# Task material
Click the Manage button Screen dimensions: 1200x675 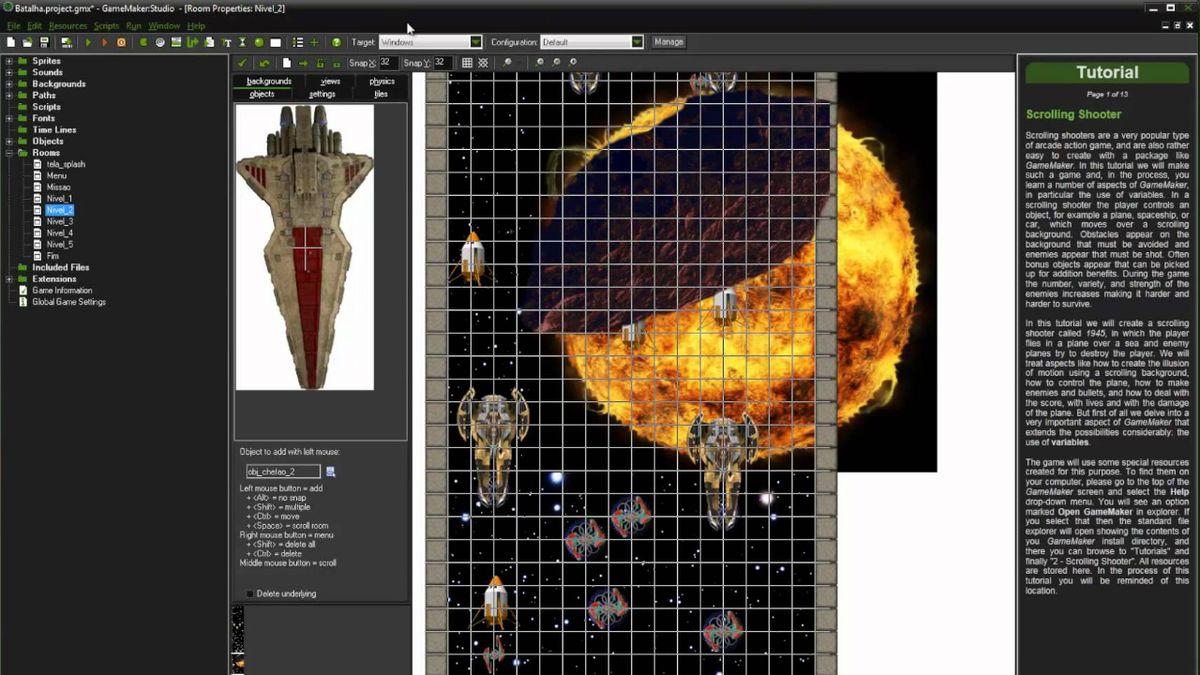(x=668, y=42)
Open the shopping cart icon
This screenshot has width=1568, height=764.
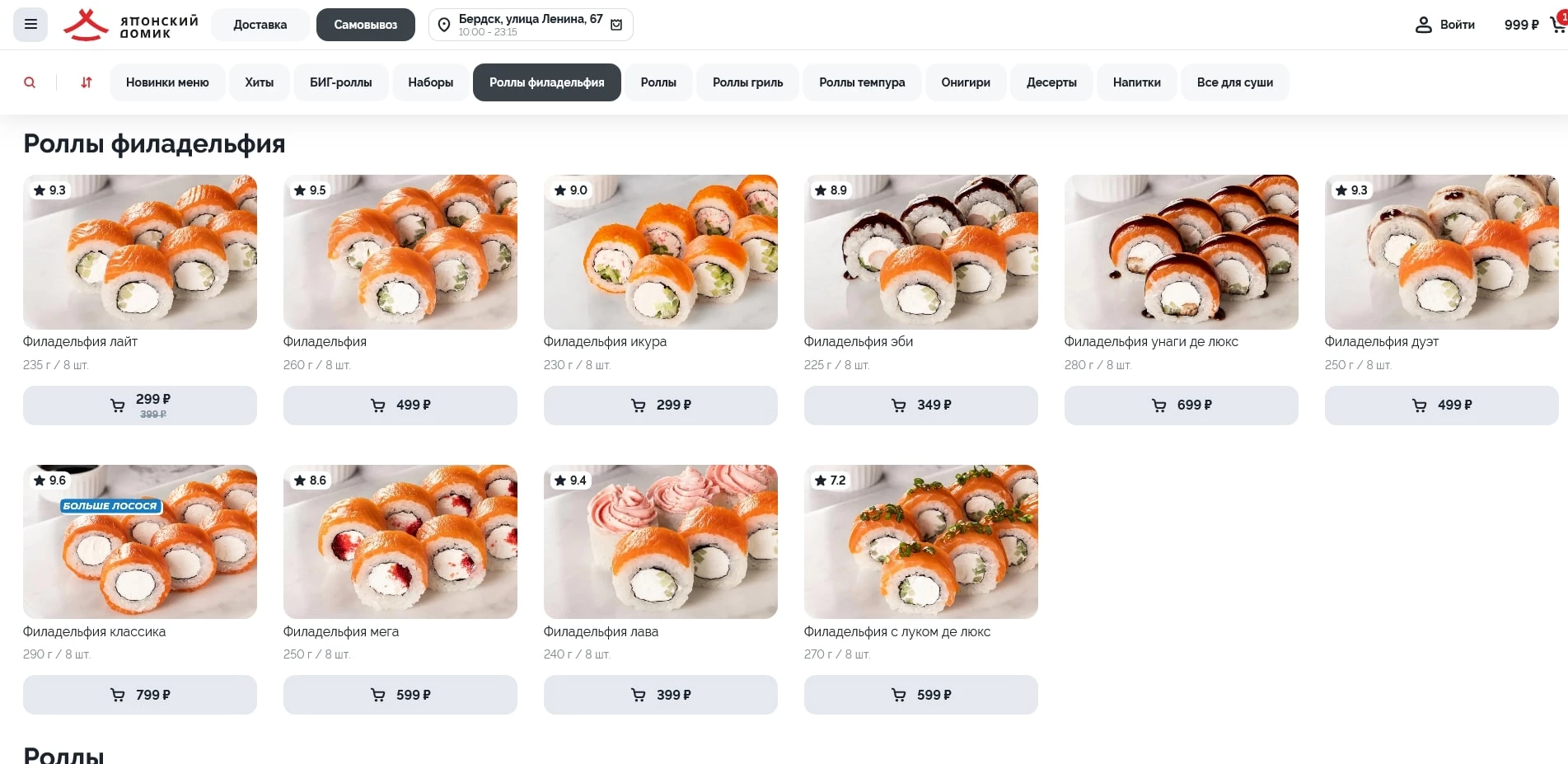[x=1557, y=25]
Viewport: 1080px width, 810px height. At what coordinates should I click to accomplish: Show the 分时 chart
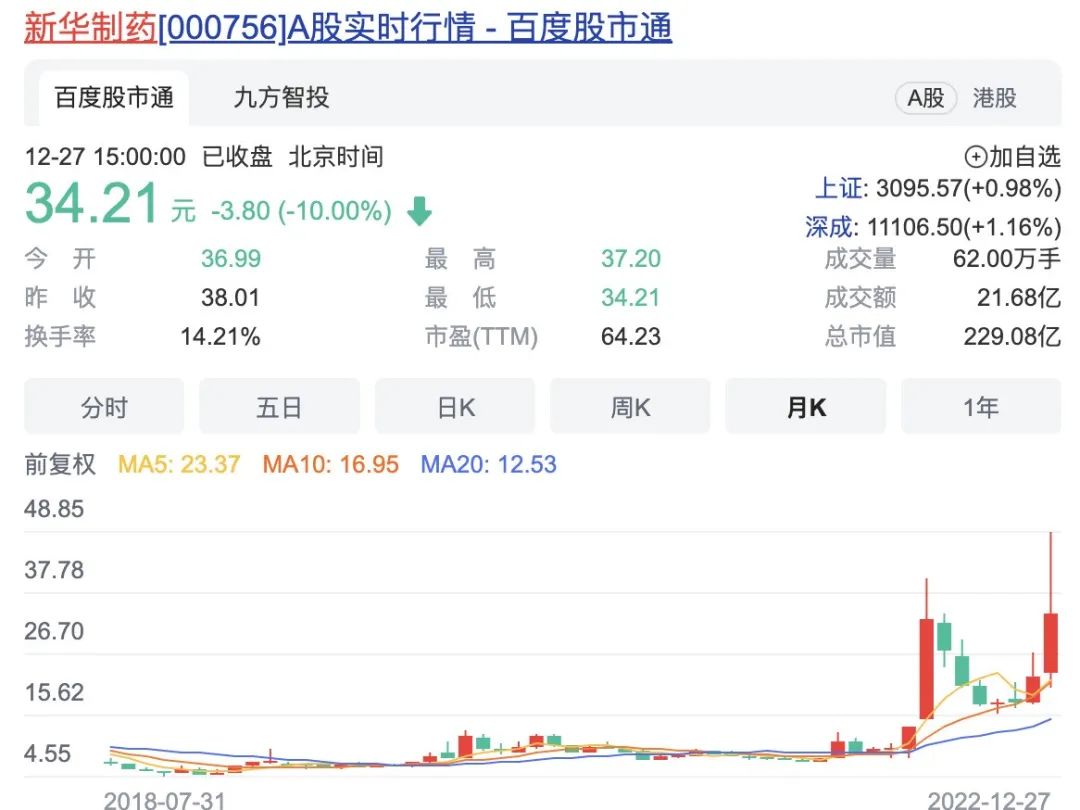point(104,406)
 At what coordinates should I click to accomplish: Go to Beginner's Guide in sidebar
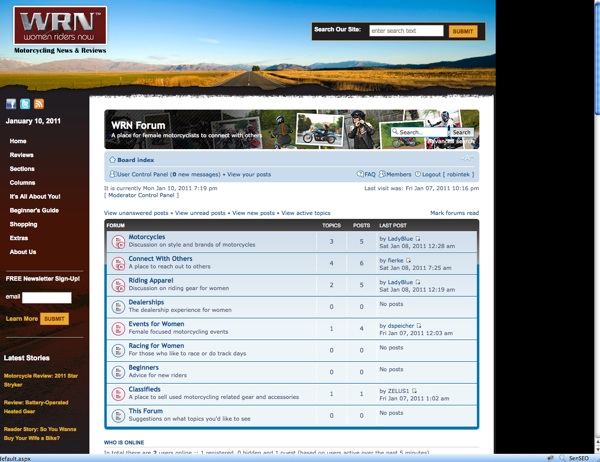tap(34, 211)
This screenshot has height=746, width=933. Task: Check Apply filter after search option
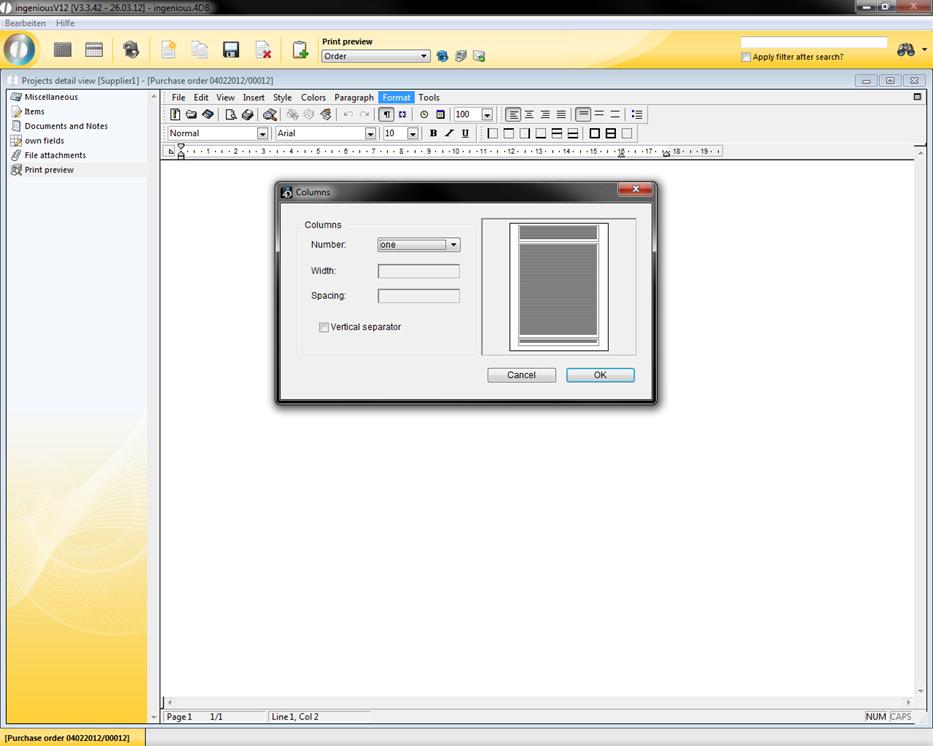[x=746, y=57]
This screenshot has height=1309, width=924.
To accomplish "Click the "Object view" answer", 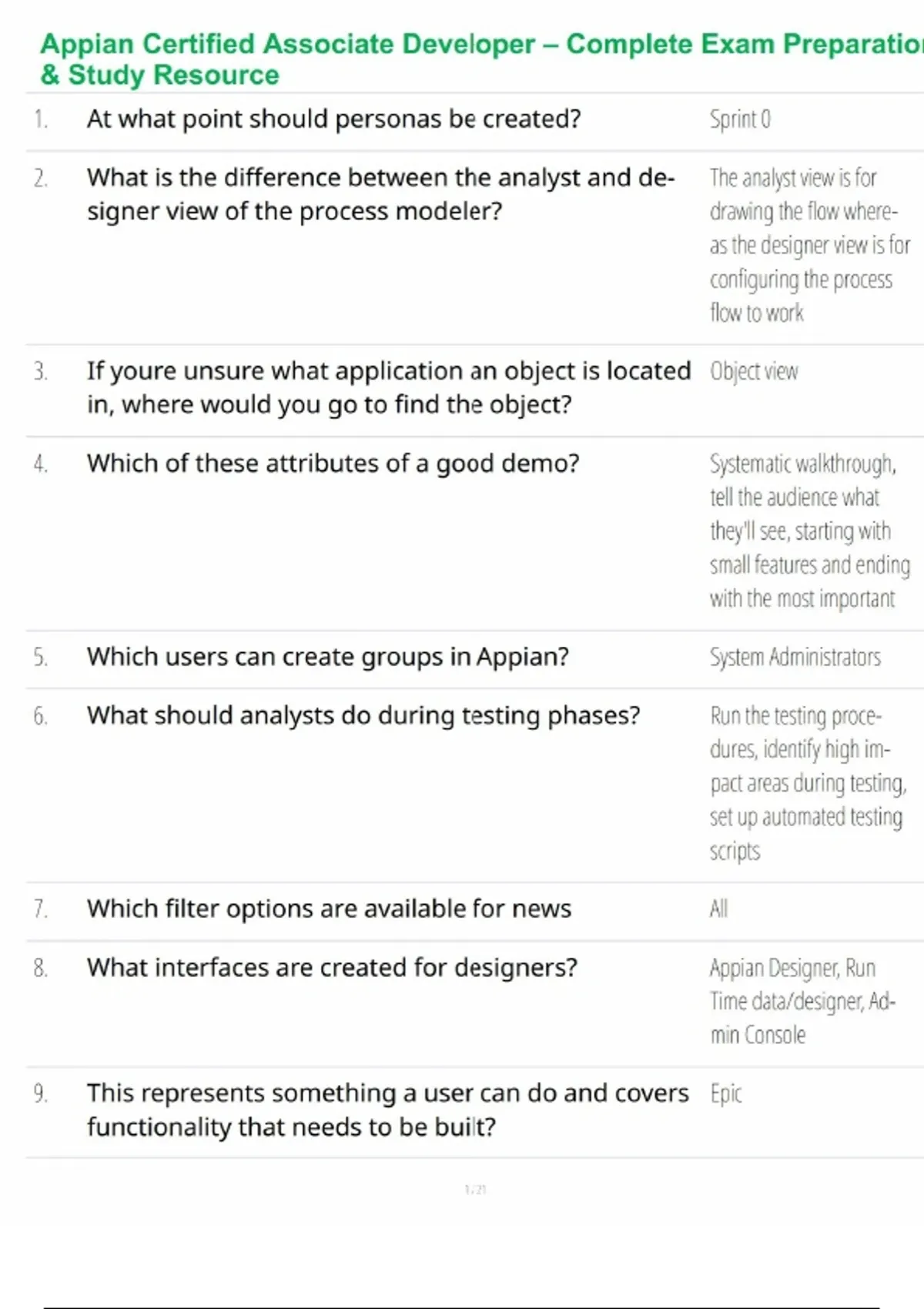I will pos(754,371).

# Goal of the exercise
Print, exactly and with no pictures, the lines of the listing above starting at the one that has "At what coordinates should I click to accomplish: Go" and ending at the one that has "This screenshot has height=1309, width=924.", both included.

# Solution to this task
 At what coordinates should I click to accomplish: Go to Beginner's Guide in sidebar
tap(34, 211)
This screenshot has height=746, width=933. Task: Check Apply filter after search option
[x=746, y=57]
This screenshot has height=1309, width=924.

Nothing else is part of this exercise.